Joe Biden doit être investi officiellement ce mercredi 20 janvier 46e président des États-Unis. Il a promis de se mettre au travail très rapidement pour lutter contre la pandémie de Covid et relancer l'économie en berne. Pour ce faire, il s'est entouré d'un cabinet expérimenté, représentant la diversité et la parité. La moitié des 24 membres du cabinet qui doivent être confirmés par le Sénat sont des femmes.

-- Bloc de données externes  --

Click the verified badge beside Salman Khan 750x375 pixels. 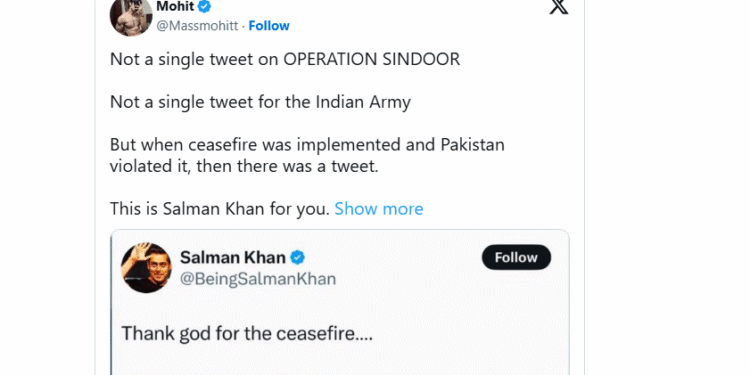[x=298, y=257]
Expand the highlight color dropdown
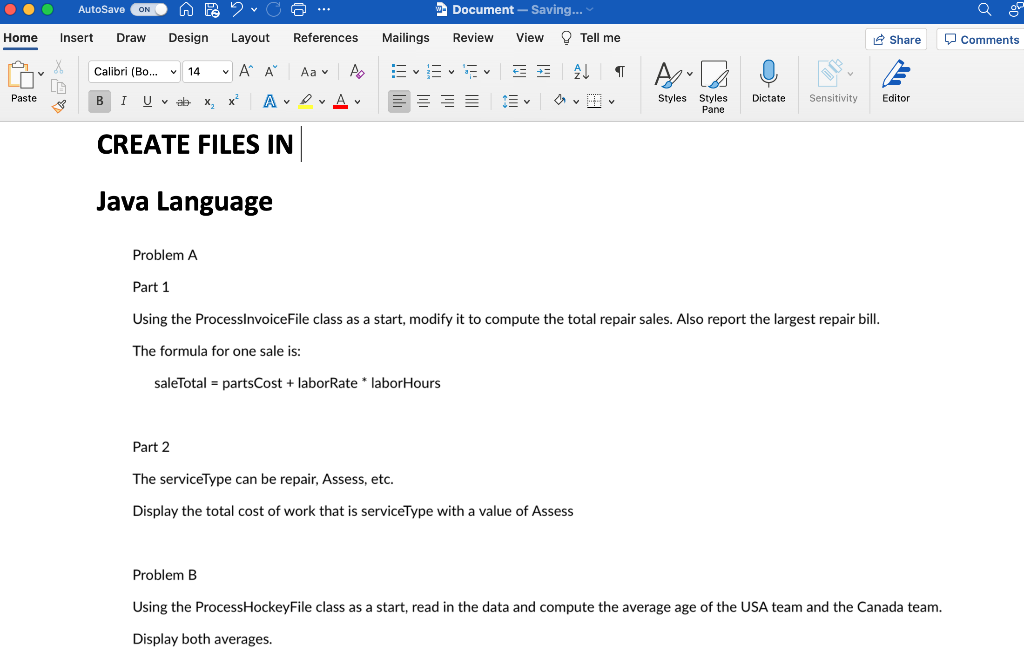Screen dimensions: 1024x652 (324, 101)
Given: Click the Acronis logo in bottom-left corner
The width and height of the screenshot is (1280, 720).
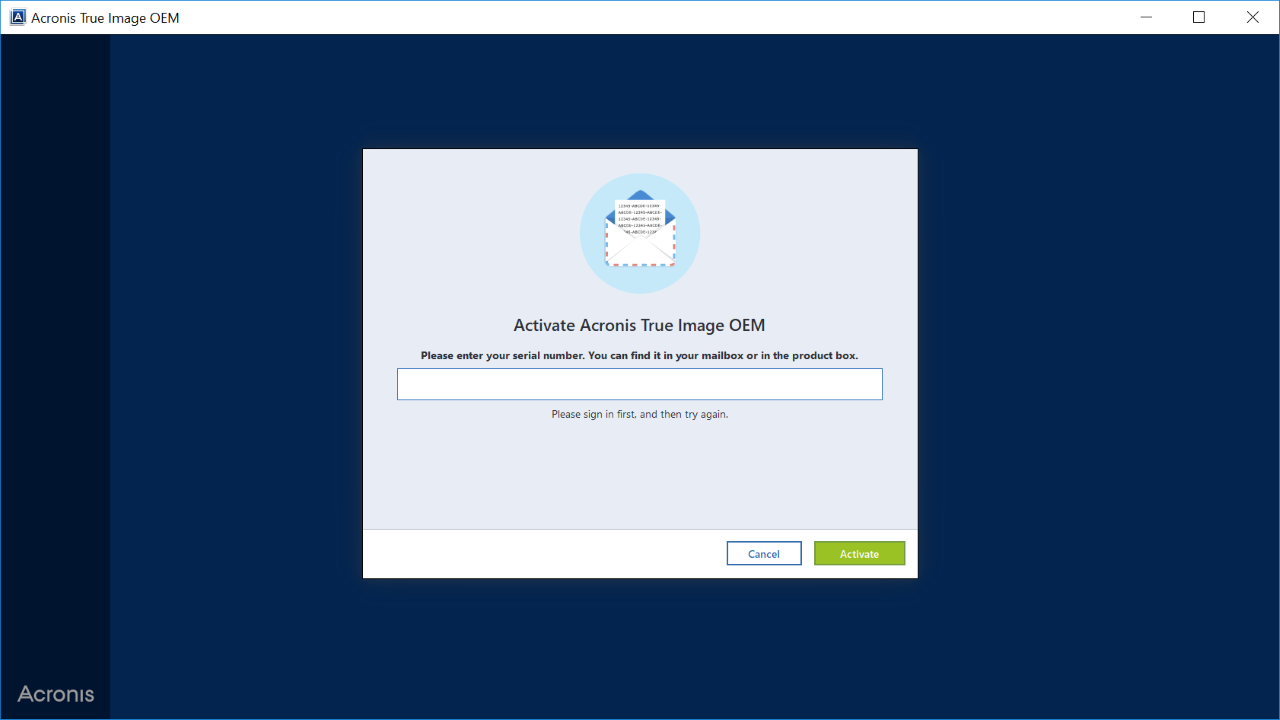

En dehors de Kamala Harris, première vice-présidente de l'histoire des États-Unis, de couleur qui plus est, Joe Biden a choisi de s'entourer de nombreuses autres femmes.
 
Les postes dédiés à l'Économie sont presque tous attribuées à des figures féminines. À commencer par Janet Yellen, 74 ans, nommée secrétaire au Trésor, un portefeuille prestigieux pour l'ancienne présidente de la Réserve fédérale.
 
Janet Yellen aura fort à faire. La relance économique est une des priorités de Joe Biden avec la pire crise qu'ait connu les États-Unis depuis les années 1930. Gina Raimondo au Commerce ou Isabel Guzman, chargée des petites entreprises complètent l'équipe.
 
Autre symbole : Deb Haaland, nommée à l'Intérieur, est à 60 ans, la première ministre améridienne de l'histoire des États-Unis. Elle réprésentait jusqu'ici le Nouveau Mexique au Congrès.
 
Il y a aussi Avril Haines, désignée comme directrice du Renseignement national. C'est une ancienne de la CIA. Enfin, comme ambassadrice à l'ONU, Joe Biden a choisi l'Afro-américaine Linda Thomas Greenfield, une diplomate chevronée.
 
Une nouvelle ère diplomatique
Premier grand rendez-vous acté sur la scène internationale : un sommet de l'Otan. On n'a pas encore la date, mais ce sera certainement très vite, dans la foulée de l’installation de la nouvelle administration. Et à Bruxelles, le siège de l’organisation, seront notamment évoqués la place et le rôle de la Turquie.
 
Joe Biden en revanche souhaite, lui aussi, un meilleur partage du fardeau entre Européens et Americains. « À juste titre » a jugé Angela Merkel, il y a deux mois. Plus de participation des Européens peut-il signifier plus d'autonomie ? C'est le souhait de Paris, et c'est nouveau, c'est un débat ouvert en Allemagne. À l’est de l'UE en revanche on souhaite toujours rester sous le parapluie atlantiste même si ce n'est pas Joe Biden qui avait les faveurs de Varsovie ou Budapest.
 
Sur l'agenda de Joe Biden dans les prochaines semaines également : ce qu'il appelle un « sommet des démocraties ». Un sommet qui pourrait prendre des allures d’alliance antichinoise menée par Washington. L'Asie, une priorité diplomatique majeure pour Joe Biden à la position très dure vis-à-vis de la Chine et de son président qu’il a déjà qualifié de « voyou ». Les Européens ne l'ont en tout cas pas attendu pour signer un accord avec Pékin sur les investissements. Un accord qui n’est pas encore ratifié.